The Zhangjiagang pilot is for leafy cabbage-type vegetables grown in the summer when they are in short supply. The basis price is set using average price data provided by local price bureau surveys every 10 days. Last year the insurance company paid out 80,000 yuan to insured producers.
The insurance covers key "production bases"--groups of producers in a contiguous area such as a village or a township. The insurance contract is signed by prefecture officials with the local branch of the insurance company. Then township officials order village officials to go door-to-door collecting premiums and signing up all the vegetable producers in their village. The number of production bases covered will be expanded this year to all bases of at least 50 mu (8.2 acres) and large-scale individual- or company-operated farms producing leafy vegetables. It will also be expanded to include lettuce and spinach.
In 2011, the Shanghai agricultural commission and Anxin Insurance Co. began offering nationwide vegetable price insurance. The experiments with price insurance were endorsed by this year's "Number 1 Document." Beijing began a pilot price index insurance product for 143 large-scale hog producers in Shunyi District in May 2013. This one was offered by Anhua Insurance Co. Beijing's Daxing district launched cabbage price
insurance and Huairou district has chestnut price insurance.
The price insurance is said to be modeled on similar insurance products offered in developed countries. It's considered an exploration of less market-distorting policies. Vegetables and hogs are commodities that have had especially prominent problems with gyrations in price.
The price insurance scheme is a slightly more sophisticated version of the "temporary reserve" stockpiling policy that has tried to assure farmers that the price will not fall below a threshold set by the government. It also bears resemblance to the "target price" subsidy scheme that is just being tried out for the first time this year. In the insurance scheme, the government finances nearly all the payouts by subsidizing 90% of the premiums, but it engages an insurance company to conduct the program.
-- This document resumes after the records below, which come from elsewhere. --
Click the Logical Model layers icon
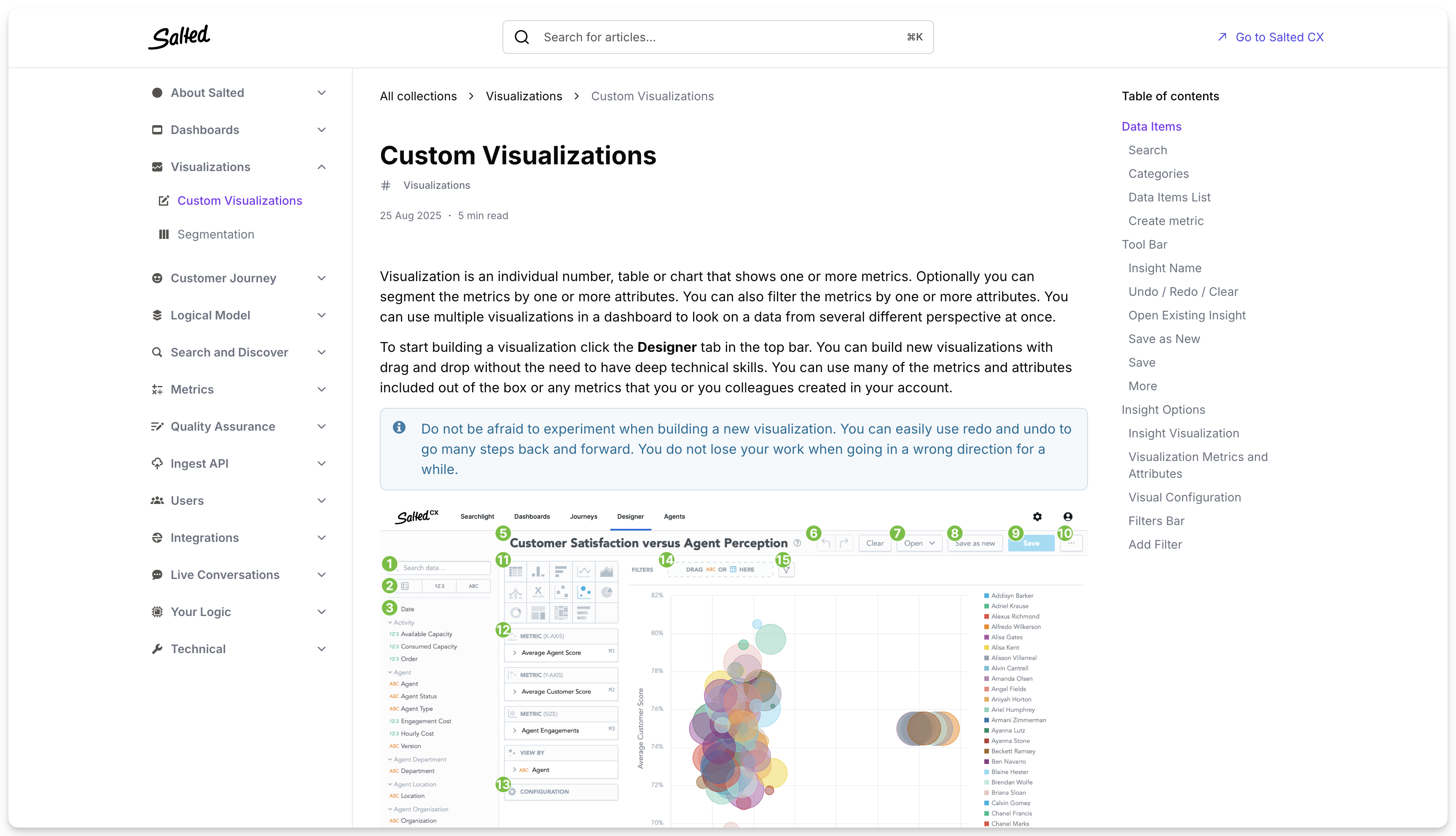 click(x=157, y=315)
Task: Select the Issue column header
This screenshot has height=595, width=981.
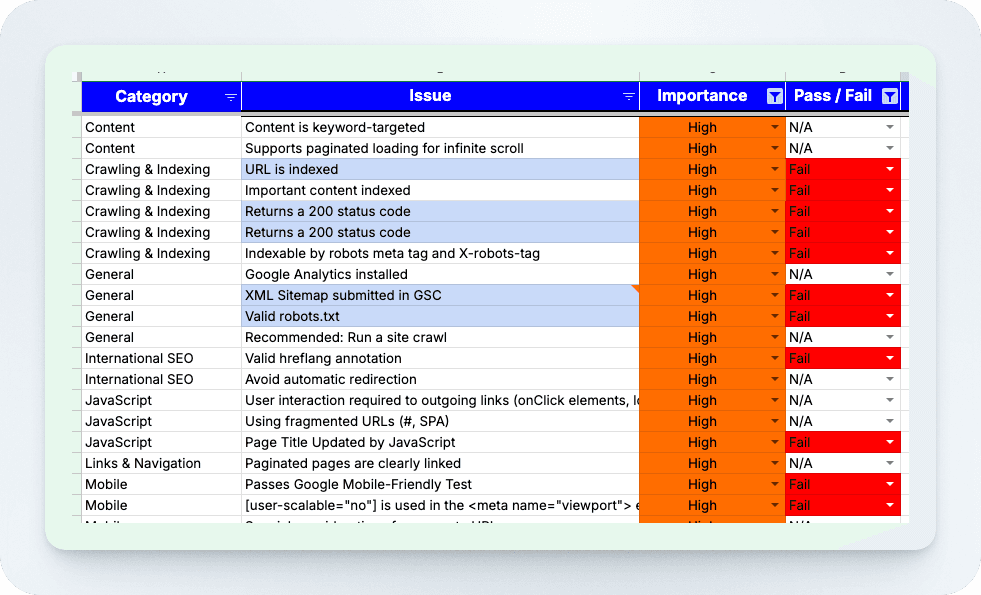Action: click(430, 96)
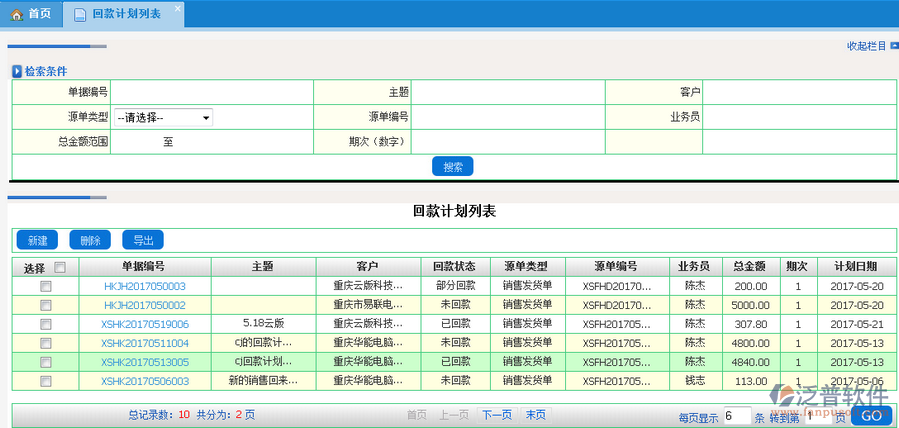Click the home icon in the 首页 tab

click(16, 14)
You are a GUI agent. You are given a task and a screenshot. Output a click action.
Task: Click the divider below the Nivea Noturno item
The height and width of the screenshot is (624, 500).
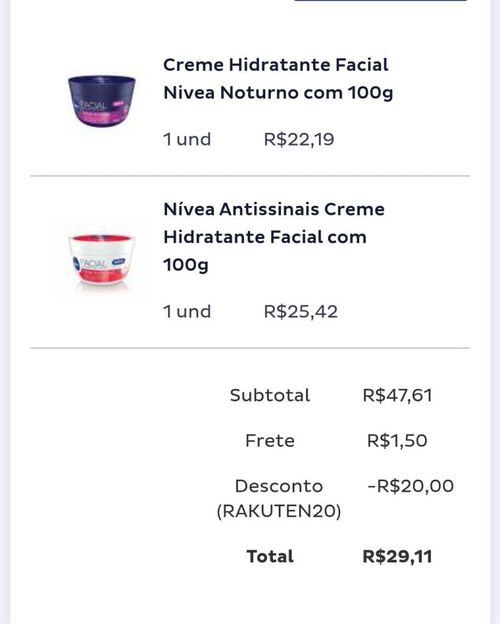click(250, 176)
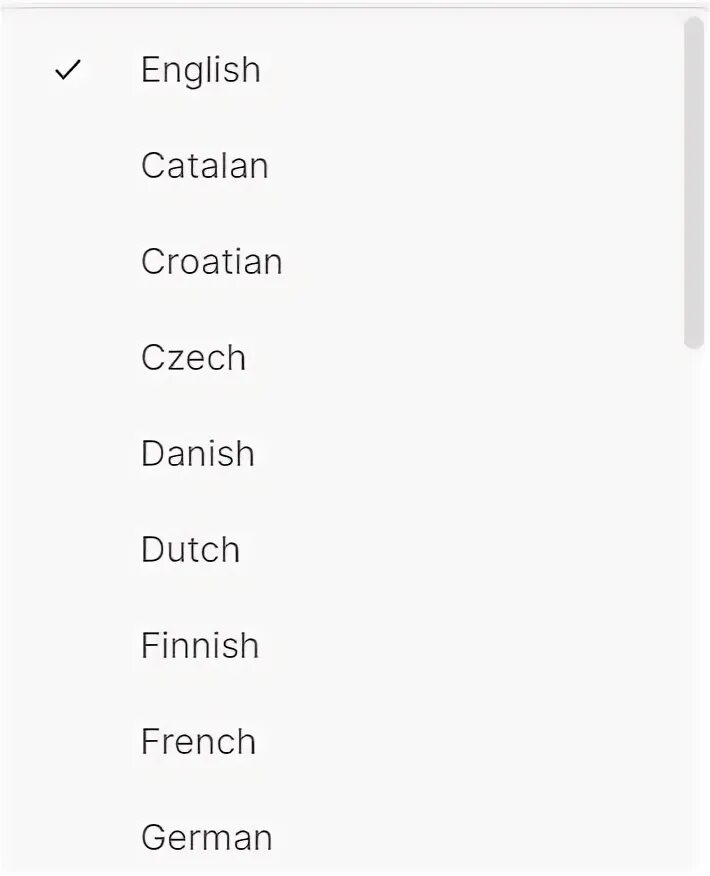
Task: Switch the language to Danish
Action: [197, 454]
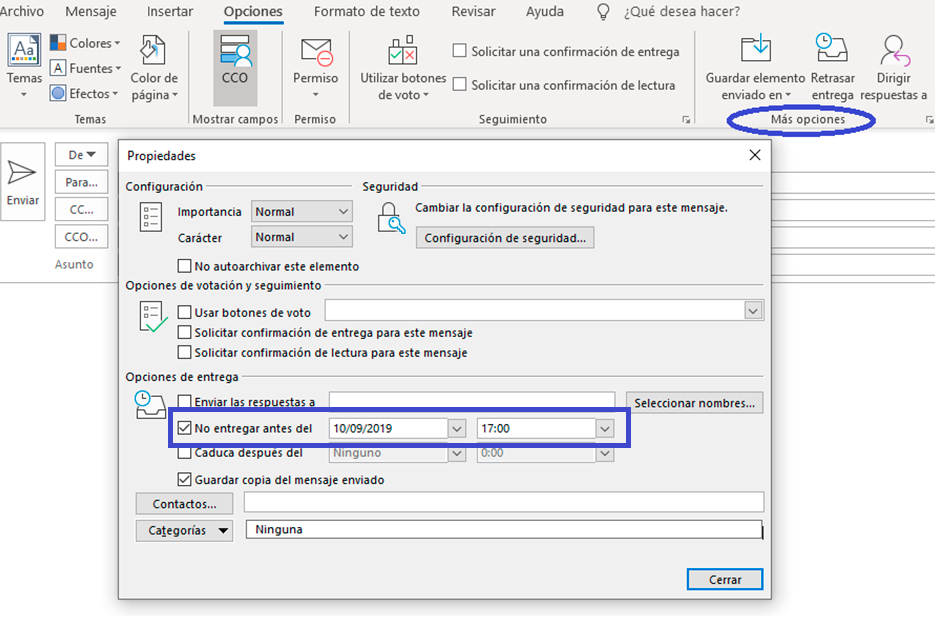Uncheck Guardar copia del mensaje enviado
The width and height of the screenshot is (935, 631).
click(185, 479)
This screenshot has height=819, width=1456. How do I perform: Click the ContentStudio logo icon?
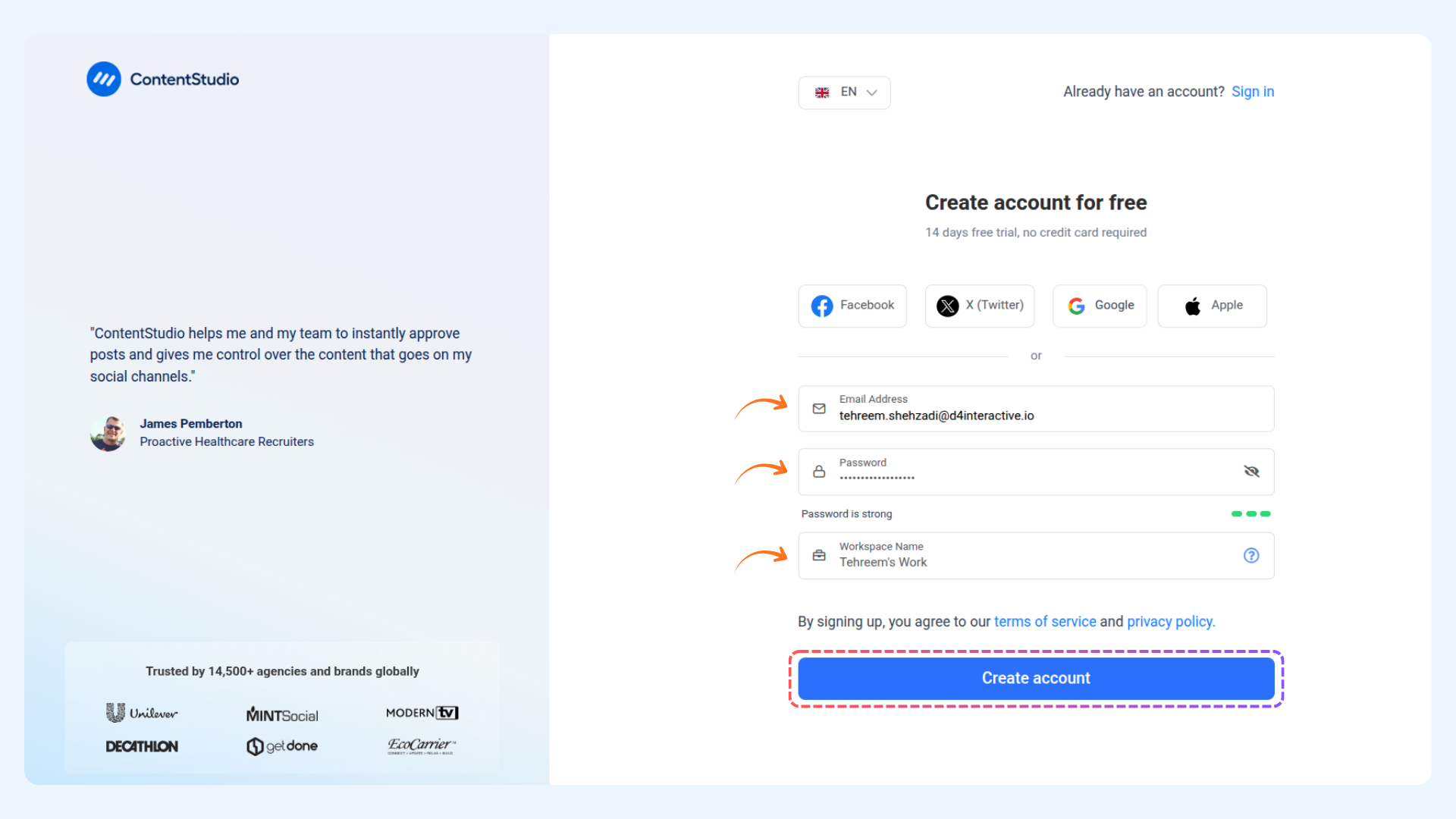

Some experts worry that the insurance product fails to spread risk. All producers experience the same fluctuations in price, so there is risk of large payouts. Risk multiplies as the insurance is spread to more commodities and regions since the price fluctuations of various commodities in all regions to tend to occur in sync with one another. The insurer faces the risk that all prices could be low and demand payouts simultaneously. Moreover, price fluctuations for vegetables and hogs tend to be greater than production quantity risks. Thus, the price insurance faces greater risk of large payouts than traditional production insurance.